**Task requirements**: Please switch "Touch Frequency" to "Call Frequency" in the records from the start through the line holding "Action: (34, 206)", inclusive, and give those lines again with nothing else changed. Leave out the pictures.

**Given information**:
--*--

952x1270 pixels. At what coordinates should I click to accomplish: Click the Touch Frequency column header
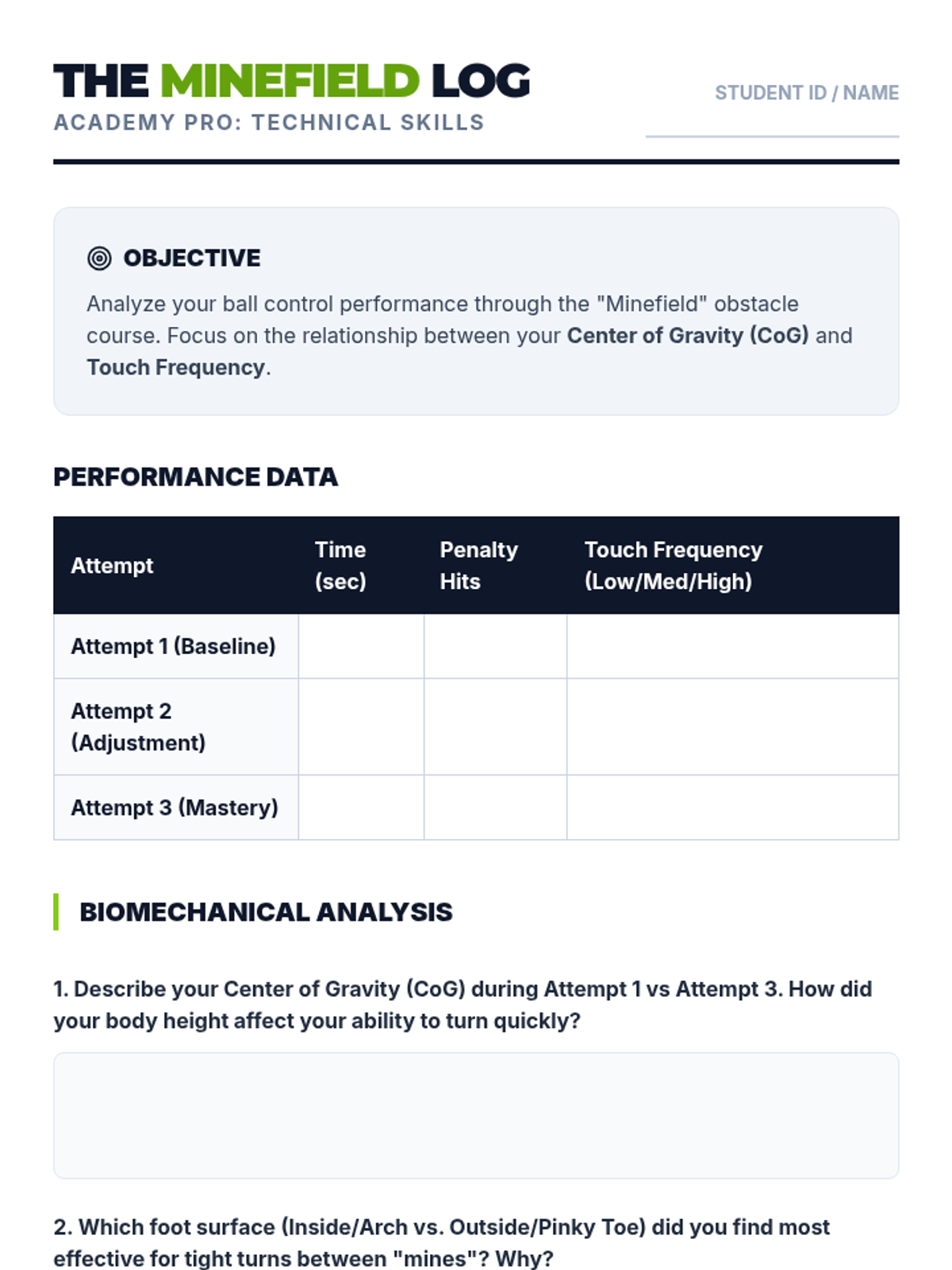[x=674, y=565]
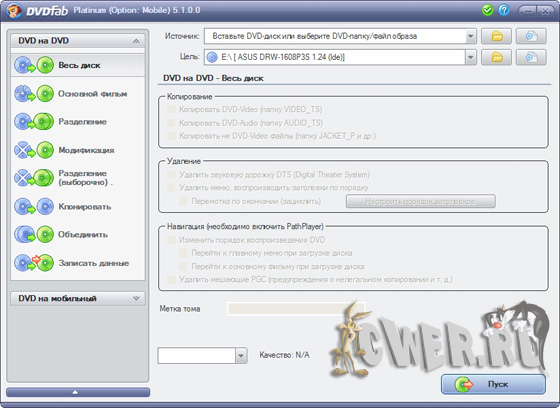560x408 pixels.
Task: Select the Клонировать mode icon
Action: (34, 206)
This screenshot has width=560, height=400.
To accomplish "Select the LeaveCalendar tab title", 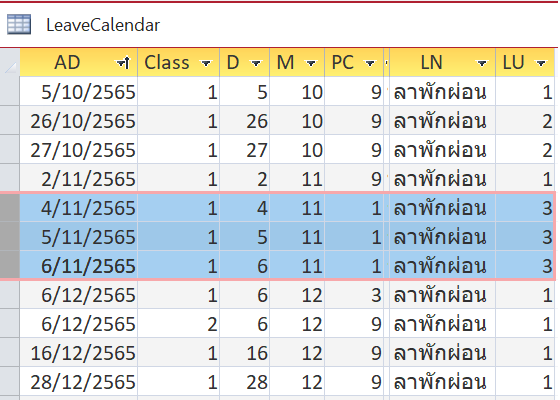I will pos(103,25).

--*--

**Result below**:
952x1270 pixels. At what coordinates should I click to accomplish: Click the Call Frequency column header
[x=674, y=565]
560x408 pixels.
Task: Select the Клонировать mode icon
Action: (34, 206)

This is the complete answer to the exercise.